The traditional approach for members of such communities, as it is for the wider public, is to source lending and investment products through large lending institutions, such as banks, superfunds, etc.

The problem for these investors especially in categories such as the ‘fixed income’ asset class is that the range of investment options is limited and the ability to invest in debt products specific to borrowers within their own or related industries is virtually nonexistent. These investors tend to default to investing in a fixed income portfolio made up of more traditional fixed income products such as term deposits and government or corporate bonds that may offer only relatively low rates of return.

The problem for some borrowers, especially those with strong credit profiles and advanced qualifications is that they often find themselves paying interest rates on their personal or small business borrowing that do not reflect their low probability of loan default. This reflects the widespread phenomena that risk-adjusted pricing is not widely available in many of the large institution dominated credit markets where a one-size-fits-all credit model still tends to dominate risk assessment and therefore credit pricing.

As a consequence of the foregoing issues and practices, members of these communities of practice and professional associations do not have either a) the opportunity to invest in higher yielding fixed income type debt products targeted specifically at members of their own association b) benefit from the lower rates that might be possible if lenders from within these communities of practice or professional associations were able to arrange debt funding directly from other members.

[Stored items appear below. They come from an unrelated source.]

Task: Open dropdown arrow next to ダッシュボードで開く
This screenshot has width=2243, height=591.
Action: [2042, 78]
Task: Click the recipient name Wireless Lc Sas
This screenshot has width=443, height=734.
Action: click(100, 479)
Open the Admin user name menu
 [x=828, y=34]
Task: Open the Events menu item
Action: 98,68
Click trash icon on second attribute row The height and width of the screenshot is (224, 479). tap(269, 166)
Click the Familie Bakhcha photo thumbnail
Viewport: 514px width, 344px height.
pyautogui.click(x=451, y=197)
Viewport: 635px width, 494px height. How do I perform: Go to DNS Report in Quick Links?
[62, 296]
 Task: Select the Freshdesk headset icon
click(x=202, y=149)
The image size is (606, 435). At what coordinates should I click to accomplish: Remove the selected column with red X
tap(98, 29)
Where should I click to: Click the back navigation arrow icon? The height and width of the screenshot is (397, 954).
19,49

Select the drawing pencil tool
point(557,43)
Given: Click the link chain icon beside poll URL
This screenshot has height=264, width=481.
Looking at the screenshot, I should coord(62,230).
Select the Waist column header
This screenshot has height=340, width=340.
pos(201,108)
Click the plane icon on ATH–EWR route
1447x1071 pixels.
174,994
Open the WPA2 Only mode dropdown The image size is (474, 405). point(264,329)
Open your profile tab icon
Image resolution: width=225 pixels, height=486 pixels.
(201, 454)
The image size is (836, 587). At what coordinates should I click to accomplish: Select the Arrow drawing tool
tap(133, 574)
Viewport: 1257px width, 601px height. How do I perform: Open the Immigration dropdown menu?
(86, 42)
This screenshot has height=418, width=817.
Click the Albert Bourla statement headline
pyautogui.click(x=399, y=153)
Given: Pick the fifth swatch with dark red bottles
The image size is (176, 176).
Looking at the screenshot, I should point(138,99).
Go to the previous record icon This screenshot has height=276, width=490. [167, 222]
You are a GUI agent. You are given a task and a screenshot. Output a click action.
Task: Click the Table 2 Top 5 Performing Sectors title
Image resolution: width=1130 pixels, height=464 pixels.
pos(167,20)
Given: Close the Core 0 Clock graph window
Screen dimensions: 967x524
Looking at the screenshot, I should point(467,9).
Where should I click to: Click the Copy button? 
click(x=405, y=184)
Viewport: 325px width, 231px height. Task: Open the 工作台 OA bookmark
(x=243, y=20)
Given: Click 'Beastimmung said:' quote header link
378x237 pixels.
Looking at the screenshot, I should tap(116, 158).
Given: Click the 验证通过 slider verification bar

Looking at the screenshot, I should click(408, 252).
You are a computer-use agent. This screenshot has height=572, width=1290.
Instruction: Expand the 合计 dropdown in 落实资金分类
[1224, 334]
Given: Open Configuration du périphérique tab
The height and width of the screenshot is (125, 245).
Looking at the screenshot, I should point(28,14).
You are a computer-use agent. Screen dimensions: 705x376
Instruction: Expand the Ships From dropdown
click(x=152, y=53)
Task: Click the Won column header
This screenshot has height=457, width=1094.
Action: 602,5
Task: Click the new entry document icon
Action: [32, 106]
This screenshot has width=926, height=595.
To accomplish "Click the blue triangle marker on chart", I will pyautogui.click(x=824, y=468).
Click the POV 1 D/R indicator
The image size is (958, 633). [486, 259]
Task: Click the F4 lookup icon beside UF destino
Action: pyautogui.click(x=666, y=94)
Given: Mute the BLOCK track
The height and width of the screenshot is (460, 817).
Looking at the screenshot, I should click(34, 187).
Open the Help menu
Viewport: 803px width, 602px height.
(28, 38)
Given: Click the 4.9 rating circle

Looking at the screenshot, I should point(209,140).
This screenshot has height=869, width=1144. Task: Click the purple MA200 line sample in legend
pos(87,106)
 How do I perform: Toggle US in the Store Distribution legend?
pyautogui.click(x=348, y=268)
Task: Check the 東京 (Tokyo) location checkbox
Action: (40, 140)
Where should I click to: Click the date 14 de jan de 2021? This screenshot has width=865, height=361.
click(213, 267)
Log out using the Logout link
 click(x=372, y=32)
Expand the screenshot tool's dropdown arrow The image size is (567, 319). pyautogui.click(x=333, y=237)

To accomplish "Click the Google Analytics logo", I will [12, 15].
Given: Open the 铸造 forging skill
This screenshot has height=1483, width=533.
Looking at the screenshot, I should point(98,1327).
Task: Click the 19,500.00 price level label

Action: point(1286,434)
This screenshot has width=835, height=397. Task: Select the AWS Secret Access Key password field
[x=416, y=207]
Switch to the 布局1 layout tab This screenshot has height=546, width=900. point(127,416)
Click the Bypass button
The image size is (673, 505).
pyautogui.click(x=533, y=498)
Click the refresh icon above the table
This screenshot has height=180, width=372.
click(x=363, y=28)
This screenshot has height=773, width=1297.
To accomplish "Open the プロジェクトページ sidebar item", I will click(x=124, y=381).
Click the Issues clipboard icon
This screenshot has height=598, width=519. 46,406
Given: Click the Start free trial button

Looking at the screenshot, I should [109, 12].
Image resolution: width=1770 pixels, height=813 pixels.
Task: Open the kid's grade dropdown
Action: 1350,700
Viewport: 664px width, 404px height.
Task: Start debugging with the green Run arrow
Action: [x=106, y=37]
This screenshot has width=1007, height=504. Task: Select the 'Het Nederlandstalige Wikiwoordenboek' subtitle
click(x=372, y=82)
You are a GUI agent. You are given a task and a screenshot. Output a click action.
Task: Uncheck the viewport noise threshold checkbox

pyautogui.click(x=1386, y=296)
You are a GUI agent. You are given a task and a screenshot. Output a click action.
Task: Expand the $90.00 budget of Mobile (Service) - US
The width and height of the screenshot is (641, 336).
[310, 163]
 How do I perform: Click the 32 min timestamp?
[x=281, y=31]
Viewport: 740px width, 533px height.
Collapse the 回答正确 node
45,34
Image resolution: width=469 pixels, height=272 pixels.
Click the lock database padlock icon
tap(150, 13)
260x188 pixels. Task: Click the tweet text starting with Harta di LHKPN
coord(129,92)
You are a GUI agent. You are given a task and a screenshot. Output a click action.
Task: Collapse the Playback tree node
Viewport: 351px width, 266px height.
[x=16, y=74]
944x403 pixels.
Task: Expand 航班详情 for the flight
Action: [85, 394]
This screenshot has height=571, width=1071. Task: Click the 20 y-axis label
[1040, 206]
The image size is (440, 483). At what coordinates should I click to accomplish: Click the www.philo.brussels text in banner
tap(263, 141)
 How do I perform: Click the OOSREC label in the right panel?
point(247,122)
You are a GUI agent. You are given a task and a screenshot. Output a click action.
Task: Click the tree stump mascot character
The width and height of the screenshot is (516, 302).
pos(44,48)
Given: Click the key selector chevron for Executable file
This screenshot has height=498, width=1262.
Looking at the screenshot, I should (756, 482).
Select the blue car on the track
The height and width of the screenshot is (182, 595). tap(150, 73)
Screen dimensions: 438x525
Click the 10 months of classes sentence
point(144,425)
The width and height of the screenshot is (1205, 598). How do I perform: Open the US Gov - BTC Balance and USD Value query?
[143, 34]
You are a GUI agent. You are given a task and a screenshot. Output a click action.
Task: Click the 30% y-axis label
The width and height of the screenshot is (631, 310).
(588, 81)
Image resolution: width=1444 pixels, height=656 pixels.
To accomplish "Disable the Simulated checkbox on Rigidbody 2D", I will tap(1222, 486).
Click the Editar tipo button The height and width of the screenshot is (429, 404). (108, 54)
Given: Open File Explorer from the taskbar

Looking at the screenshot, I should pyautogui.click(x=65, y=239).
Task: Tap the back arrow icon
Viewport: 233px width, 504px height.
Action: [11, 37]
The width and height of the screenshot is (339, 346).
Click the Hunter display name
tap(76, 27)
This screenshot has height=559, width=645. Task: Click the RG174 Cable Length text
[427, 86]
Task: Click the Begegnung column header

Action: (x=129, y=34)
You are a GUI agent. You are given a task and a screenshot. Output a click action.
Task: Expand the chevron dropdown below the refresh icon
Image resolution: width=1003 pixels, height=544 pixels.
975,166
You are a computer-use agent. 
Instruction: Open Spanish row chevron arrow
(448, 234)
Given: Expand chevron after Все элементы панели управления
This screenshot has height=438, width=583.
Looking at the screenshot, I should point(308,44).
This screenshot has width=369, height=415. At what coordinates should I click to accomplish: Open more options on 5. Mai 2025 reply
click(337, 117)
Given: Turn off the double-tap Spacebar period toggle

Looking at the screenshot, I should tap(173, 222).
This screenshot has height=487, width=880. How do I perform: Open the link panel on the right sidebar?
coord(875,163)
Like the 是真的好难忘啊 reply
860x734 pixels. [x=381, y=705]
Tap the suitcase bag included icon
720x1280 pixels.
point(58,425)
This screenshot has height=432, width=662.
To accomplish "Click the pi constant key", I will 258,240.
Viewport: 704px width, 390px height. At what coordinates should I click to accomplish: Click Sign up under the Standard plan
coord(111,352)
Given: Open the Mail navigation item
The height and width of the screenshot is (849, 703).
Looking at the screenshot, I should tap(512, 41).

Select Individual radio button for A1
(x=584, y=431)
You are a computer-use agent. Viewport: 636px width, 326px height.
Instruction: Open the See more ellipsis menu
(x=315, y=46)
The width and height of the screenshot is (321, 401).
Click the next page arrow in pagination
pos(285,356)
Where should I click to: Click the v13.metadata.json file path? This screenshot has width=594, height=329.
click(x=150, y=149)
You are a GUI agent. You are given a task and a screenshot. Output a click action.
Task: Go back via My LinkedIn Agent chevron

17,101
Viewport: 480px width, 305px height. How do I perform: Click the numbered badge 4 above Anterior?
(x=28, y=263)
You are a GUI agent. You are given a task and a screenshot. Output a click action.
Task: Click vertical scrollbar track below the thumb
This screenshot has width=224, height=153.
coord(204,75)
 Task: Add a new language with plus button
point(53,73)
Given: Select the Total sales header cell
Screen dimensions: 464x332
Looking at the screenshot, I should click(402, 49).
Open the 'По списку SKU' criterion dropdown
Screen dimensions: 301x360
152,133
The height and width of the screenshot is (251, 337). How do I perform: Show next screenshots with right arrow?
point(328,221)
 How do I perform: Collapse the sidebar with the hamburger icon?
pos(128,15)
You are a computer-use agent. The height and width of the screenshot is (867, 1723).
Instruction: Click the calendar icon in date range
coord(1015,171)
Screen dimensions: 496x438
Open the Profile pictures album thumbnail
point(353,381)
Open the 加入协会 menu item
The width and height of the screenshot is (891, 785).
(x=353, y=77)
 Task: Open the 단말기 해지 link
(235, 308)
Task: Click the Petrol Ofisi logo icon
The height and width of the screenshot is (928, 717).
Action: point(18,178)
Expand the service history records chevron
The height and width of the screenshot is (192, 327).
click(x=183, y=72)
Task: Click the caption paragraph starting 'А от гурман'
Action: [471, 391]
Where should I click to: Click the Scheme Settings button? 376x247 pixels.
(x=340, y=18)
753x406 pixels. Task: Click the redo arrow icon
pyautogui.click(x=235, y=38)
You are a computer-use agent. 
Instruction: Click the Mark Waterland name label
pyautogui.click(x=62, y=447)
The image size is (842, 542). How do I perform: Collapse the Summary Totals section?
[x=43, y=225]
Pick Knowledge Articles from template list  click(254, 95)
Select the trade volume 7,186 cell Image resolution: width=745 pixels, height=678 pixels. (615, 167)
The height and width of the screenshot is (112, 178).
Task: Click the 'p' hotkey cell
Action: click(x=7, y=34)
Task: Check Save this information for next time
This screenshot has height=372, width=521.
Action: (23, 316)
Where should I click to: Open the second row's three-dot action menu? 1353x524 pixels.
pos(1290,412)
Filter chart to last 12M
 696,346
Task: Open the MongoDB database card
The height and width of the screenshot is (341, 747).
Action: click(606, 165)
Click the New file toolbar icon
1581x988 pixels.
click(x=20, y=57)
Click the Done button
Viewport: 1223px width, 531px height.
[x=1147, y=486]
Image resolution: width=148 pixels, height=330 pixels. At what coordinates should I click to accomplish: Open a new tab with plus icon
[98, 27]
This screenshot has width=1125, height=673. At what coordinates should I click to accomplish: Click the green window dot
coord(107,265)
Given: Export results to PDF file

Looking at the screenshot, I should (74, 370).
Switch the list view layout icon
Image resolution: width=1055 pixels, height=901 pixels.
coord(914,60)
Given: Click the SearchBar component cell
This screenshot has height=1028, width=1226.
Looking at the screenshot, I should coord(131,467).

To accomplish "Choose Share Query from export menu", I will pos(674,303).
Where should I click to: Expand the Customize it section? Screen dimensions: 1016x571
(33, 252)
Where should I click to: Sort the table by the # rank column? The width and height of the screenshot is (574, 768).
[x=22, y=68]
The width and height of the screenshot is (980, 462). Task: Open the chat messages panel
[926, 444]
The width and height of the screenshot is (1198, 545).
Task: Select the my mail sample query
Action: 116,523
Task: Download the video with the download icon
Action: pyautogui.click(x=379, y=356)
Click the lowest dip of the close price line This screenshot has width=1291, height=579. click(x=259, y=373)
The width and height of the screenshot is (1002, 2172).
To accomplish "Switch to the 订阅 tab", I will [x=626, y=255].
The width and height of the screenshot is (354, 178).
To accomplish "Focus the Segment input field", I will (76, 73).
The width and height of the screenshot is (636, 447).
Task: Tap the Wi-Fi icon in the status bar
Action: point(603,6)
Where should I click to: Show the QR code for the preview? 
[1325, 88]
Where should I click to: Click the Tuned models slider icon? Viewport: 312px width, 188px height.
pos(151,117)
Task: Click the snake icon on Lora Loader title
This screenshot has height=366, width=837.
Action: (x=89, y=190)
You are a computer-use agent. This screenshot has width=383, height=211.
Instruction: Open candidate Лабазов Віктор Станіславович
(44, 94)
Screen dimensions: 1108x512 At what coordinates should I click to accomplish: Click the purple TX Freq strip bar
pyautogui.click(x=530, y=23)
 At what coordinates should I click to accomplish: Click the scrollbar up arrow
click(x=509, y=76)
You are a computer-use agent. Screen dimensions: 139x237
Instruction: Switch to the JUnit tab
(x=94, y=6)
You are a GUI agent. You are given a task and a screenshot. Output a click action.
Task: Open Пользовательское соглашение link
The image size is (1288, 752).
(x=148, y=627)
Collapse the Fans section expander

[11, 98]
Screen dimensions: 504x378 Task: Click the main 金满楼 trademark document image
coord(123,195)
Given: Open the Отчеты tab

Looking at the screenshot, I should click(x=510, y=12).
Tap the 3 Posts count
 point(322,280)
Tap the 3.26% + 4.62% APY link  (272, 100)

One consequence of this is that these communities of practice or professional associations forfeit large margins to traditional institutional lenders—i.e., the difference between the rates they pay on loans versus the returns they receive on investments. For example, suppose an established Radiographer pays 13% on a secured loan for imaging equipment, yet receives a return on the cash component of their self-managed superannuation fund of only 3%. In this example the bank is able to capture a 1000 basis point spread between the cost of funding (the deposit rate) and the rate charged for the equipment finance loan.

A further complication for members of communities of practice or professional associations is that is that returns from their traditional fixed income investment portfolios (typically made up of Term Deposits, Cash Deposits or bonds) tend to decline in falling global interest rate environments yet financial institutions do not necessarily pass on to members of these communities or practice or professional associations the benefit of these declining interest rates in the form of cheaper borrowing costs, Hence there exists an opportunity for communities or practice or professional associations to self-fund (partially or completely) their own financing needs whilst at the same time providing individual members of that association with a) a new and high yielding fixed income asset class b) an asset class in which they are well placed to assess borrower default risk as they are practitioners within the industry into which the loans are being written.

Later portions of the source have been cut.